Joseph Palma has a box filled with bread, crackers, juice, and oranges that’s supposed to last him at least another week before he can go grocery shopping again. He rations his meals so he has enough to eat every day and buys discounted meat that looks close to spoiling to save some money.
The 41-year-old former U.S. Customs and Border Protection customer service agent for Eulen America — a company that subcontracts employees to provide services for American Airlines, Delta, and other airlines at the Miami International Airport — moved back home with his mom, stepdad, and sister after losing his job in late March.
He holds on to what’s left of his $1,200 stimulus check and meager unemployment benefits until he can get a new job. Finding work in the middle of a pandemic is risky for Palma — he has heart problems and asthma and was hospitalized earlier this year with the flu. Balancing his financial security and his health can feel like an impossible choice.
“I know a lot of people are worse than me,” Palma says. “But I don’t wish this on anybody. I’d rather earn my money honorably and work hard than beg the state for money. It’s humiliating.”
Palma is one out of an untold number of struggling former Eulen employees who were laid off because of COVID-19, but he and others wonder if the company used the pandemic as a smokescreen to let go of some employees in retaliation for speaking out against poor working conditions and a lack of protective equipment and training to keep them safe against the virus.
Palma and scores of other Eulen workers at the Miami International Airport (MIA) have tried to organize with the Service Employees International Union, Local 32BJ, the union that represents Eulen workers at Fort Lauderdale-Hollywood International Airport, but union leadership says Eulen has resisted their efforts.
“They’re inconvenient workers for Eulen because they’re speaking out and making them look bad, justifiably,” says Ana Tinsly, spokesperson for 32BJ SEIU. “You have to ask yourself, during this pandemic, is it a convenient situation that they’ve been laid off? “
Yesterday, Eulen workers drove through MIA, honking their horns and banging pots and pans to protest the layoffs. The workers and the union are calling on the airlines that contract with Eulen to hire another company and bring back the laid-off employees.

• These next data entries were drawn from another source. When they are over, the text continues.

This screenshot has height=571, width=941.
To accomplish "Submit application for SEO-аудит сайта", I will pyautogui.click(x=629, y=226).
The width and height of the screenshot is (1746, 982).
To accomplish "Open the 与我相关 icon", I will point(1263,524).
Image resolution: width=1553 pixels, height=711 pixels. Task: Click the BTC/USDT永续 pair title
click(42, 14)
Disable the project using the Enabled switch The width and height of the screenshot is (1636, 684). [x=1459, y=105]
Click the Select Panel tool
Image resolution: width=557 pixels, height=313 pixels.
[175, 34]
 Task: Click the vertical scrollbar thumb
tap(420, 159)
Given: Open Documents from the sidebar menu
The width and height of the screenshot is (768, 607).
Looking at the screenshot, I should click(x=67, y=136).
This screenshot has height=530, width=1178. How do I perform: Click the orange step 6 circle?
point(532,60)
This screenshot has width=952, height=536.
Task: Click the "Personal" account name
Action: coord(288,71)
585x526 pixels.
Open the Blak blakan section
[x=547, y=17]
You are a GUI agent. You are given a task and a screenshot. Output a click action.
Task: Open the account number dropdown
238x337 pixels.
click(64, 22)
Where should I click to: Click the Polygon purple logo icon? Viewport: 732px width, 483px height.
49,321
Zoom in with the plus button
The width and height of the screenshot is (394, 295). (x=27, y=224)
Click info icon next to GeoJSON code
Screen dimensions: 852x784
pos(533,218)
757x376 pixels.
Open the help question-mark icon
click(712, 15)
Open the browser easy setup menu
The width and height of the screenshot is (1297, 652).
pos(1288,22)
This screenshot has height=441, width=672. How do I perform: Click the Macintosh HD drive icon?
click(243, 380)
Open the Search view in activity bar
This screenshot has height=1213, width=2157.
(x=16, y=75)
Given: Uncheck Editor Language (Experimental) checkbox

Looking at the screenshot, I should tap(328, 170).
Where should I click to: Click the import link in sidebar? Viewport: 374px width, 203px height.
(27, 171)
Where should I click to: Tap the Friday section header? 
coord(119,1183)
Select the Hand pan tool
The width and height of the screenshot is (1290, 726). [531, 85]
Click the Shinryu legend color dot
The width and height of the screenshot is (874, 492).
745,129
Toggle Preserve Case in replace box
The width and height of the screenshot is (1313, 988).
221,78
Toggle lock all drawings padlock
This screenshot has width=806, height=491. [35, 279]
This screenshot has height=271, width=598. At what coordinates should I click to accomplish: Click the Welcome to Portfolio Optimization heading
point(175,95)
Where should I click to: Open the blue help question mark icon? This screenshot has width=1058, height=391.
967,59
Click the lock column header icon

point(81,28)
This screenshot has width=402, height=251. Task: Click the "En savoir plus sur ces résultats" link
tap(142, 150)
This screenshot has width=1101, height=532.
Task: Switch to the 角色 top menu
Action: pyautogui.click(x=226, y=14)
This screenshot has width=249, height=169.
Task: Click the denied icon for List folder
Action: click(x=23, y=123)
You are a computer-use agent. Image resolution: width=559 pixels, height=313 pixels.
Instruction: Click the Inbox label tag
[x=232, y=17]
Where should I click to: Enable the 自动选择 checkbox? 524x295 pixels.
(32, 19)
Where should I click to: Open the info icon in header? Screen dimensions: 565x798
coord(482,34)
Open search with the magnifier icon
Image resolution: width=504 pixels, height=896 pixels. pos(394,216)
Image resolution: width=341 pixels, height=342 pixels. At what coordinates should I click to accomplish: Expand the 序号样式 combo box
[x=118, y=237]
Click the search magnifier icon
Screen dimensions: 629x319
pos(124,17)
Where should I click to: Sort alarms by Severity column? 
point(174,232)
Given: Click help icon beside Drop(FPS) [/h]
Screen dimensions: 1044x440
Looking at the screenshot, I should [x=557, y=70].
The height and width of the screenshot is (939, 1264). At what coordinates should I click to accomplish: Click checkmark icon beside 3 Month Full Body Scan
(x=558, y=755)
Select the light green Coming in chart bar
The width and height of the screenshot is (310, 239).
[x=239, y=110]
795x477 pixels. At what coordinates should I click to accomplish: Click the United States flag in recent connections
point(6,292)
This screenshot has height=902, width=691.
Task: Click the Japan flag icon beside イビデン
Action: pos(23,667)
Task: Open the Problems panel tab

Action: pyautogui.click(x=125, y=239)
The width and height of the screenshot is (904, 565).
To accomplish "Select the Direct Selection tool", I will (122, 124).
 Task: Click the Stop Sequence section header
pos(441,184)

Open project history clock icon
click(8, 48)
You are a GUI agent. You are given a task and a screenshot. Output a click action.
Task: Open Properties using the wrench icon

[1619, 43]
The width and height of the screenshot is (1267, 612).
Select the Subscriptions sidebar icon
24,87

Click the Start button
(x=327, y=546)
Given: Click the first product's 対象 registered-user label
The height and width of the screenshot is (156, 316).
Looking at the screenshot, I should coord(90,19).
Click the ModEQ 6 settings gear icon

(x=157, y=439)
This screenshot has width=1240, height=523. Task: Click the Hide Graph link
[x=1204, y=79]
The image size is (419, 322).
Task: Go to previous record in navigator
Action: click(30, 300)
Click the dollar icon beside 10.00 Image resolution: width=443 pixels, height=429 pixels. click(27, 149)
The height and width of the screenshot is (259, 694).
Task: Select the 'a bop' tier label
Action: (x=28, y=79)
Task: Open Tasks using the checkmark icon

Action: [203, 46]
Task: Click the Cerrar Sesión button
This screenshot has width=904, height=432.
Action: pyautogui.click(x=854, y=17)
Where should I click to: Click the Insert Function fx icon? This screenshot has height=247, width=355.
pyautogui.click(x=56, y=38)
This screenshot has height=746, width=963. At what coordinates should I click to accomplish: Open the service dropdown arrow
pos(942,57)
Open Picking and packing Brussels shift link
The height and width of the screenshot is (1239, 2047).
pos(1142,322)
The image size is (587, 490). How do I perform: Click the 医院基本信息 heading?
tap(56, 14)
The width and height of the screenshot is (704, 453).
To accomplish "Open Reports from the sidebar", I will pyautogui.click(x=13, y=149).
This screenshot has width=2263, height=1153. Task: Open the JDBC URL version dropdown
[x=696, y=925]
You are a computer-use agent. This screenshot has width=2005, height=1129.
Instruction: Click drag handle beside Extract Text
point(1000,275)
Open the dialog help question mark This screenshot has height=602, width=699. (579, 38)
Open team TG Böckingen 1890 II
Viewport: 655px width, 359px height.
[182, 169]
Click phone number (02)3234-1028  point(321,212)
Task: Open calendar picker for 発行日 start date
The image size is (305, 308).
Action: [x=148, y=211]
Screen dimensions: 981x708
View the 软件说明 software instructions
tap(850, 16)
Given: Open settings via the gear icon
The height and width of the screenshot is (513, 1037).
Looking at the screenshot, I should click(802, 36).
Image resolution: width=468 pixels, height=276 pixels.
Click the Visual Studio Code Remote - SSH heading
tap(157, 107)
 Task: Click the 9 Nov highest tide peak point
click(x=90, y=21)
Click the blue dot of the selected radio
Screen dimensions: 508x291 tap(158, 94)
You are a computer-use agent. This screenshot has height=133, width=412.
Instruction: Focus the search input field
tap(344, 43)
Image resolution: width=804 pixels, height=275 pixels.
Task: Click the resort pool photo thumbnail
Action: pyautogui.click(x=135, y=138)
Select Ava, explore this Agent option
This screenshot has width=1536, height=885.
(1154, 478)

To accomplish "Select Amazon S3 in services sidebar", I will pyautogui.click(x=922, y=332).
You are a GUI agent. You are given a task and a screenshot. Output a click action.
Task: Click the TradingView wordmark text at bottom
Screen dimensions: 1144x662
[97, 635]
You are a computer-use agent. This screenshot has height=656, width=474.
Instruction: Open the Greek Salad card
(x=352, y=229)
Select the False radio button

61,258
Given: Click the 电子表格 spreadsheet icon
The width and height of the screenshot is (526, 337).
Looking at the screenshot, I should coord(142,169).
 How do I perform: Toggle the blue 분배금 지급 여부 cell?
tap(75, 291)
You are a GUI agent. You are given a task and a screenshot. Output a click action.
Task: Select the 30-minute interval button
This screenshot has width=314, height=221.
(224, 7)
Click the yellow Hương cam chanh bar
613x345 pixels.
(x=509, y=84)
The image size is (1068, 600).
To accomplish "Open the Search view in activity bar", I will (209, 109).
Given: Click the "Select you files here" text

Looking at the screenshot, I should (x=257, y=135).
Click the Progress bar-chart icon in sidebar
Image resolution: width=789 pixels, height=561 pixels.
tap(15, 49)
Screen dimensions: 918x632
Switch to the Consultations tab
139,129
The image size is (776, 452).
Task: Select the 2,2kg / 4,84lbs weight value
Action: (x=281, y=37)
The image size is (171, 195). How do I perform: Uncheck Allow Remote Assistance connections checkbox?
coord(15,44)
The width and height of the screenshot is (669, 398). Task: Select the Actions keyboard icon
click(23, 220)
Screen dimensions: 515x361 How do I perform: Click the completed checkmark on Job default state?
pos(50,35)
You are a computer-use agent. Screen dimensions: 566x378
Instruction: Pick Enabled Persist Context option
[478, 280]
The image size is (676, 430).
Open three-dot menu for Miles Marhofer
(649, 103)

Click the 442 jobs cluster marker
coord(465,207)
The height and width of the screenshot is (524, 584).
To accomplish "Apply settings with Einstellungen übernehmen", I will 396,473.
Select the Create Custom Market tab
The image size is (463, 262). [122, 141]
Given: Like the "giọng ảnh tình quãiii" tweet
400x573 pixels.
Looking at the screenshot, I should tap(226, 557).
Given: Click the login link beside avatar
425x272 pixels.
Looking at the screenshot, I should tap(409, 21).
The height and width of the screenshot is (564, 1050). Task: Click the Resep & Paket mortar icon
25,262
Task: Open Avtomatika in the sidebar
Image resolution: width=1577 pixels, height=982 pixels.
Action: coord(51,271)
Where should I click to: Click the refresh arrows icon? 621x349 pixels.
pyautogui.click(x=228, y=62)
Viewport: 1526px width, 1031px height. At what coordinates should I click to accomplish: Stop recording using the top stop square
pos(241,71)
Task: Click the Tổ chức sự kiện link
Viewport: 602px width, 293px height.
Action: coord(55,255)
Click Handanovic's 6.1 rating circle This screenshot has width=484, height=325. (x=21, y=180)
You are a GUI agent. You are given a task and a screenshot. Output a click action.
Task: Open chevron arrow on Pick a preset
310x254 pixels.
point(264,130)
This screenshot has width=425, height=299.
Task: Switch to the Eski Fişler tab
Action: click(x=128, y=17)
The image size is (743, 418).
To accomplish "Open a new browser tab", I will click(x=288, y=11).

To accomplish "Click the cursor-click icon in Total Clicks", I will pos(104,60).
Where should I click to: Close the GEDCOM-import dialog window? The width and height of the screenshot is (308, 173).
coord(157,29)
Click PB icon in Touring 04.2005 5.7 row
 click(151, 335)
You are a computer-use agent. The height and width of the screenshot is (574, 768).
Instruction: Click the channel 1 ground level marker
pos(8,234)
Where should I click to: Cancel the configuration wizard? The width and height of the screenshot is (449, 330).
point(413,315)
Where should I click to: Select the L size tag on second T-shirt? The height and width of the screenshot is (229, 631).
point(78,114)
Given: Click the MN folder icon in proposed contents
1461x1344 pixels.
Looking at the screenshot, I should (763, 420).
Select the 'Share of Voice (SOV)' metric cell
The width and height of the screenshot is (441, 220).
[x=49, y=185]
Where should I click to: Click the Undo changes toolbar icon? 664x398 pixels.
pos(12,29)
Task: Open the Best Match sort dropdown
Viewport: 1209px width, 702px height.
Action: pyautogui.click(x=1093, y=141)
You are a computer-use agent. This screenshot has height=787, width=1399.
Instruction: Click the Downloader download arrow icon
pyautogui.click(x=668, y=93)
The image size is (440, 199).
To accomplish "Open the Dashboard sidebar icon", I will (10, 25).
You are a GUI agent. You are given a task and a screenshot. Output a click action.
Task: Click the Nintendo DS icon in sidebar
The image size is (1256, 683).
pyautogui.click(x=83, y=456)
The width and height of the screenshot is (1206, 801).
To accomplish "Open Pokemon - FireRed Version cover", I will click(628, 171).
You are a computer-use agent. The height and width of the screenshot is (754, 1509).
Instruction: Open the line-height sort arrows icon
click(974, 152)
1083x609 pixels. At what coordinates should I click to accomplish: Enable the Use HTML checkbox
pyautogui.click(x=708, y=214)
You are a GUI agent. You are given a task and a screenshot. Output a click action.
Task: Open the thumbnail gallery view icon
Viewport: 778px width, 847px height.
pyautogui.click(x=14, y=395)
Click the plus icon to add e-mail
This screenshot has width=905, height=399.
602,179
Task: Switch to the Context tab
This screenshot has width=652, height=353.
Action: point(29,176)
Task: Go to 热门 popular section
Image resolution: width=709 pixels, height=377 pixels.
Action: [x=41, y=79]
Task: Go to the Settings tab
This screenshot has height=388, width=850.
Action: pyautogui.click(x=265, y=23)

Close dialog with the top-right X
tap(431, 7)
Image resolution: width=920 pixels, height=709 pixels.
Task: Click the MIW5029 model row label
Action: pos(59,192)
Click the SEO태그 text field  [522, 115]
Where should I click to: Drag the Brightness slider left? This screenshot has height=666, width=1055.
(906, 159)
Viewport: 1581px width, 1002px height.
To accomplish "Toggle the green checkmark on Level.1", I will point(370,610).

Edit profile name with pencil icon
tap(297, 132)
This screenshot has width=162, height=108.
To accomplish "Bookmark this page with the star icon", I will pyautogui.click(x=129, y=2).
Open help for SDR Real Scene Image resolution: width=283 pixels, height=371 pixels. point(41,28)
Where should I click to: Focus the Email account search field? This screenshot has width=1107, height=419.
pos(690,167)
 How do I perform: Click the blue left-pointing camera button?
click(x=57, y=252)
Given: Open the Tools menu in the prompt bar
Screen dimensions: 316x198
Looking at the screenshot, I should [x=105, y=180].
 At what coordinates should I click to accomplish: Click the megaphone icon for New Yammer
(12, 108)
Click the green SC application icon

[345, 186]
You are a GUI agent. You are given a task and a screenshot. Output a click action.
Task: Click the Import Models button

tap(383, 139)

Reached by New Times, Eulen declined to comment on the accusations of retaliation.
Leila Benitez, a mother of four who was also let go from her Eulen job in March, says that while her husband is working, his hours have been cut, and their savings are dwindling with every grocery trip and bill that comes due.
“One job isn’t enough to pay for everything,” Benitez says. “I’ve suffered since losing my job. Now with COVID-19, it’s very difficult to find work.”
She talks to her kids, who range in age from 8 to 12, about the pandemic — how they can’t be out now, but that they should be able to soon; how they can’t spend their money unwisely now, but that things will be OK eventually.
For the past year, Benitez has been one of Eulen’s most outspoken critics. Tinsly says Benitez was largely responsible for bringing attention to hazardous worker safety violations that launched an Occupational Safety and Health Administration (OSHA) investigation and fines against the company.
“My kids ask me why I don’t go to work anymore,” Benitez says. “I told them their mom was fighting against a lot of bad things happening at work, but we have to stay calm.”
Benitez is still involved in advocacy through the union. She’s made countless calls to members of Congress and other politicians to call for more protections for property service workers, like those who work for Eulen. Workers and the union are calling on Congress to include such workers in future federal aid packages.
The Coronavirus Aid, Relief, and Economic Security (CARES) Act allocated $3 billion to cover the wages of contract airline workers. But because of delays in releasing the money, airline contract workers continue to be laid off en masse, Tinsly says.
Benitez and Palma say some of their laid-off colleagues worked for Eulen for more than a decade.
“They don’t value the job we do and the work we put in,” says Benitez, who herself worked for Eulen for almost eight years. “I think if you take care of your employees, everything will be fine. If you take care of me, I’ll give you 100 percent of myself.”
Both Benitez and Palma hope to get their jobs back soon.
“I love my position,” Palma says. “I don’t like the company, but what can you do? I want my job back. I want them to respect my seniority. I won’t stay here with my arms crossed.”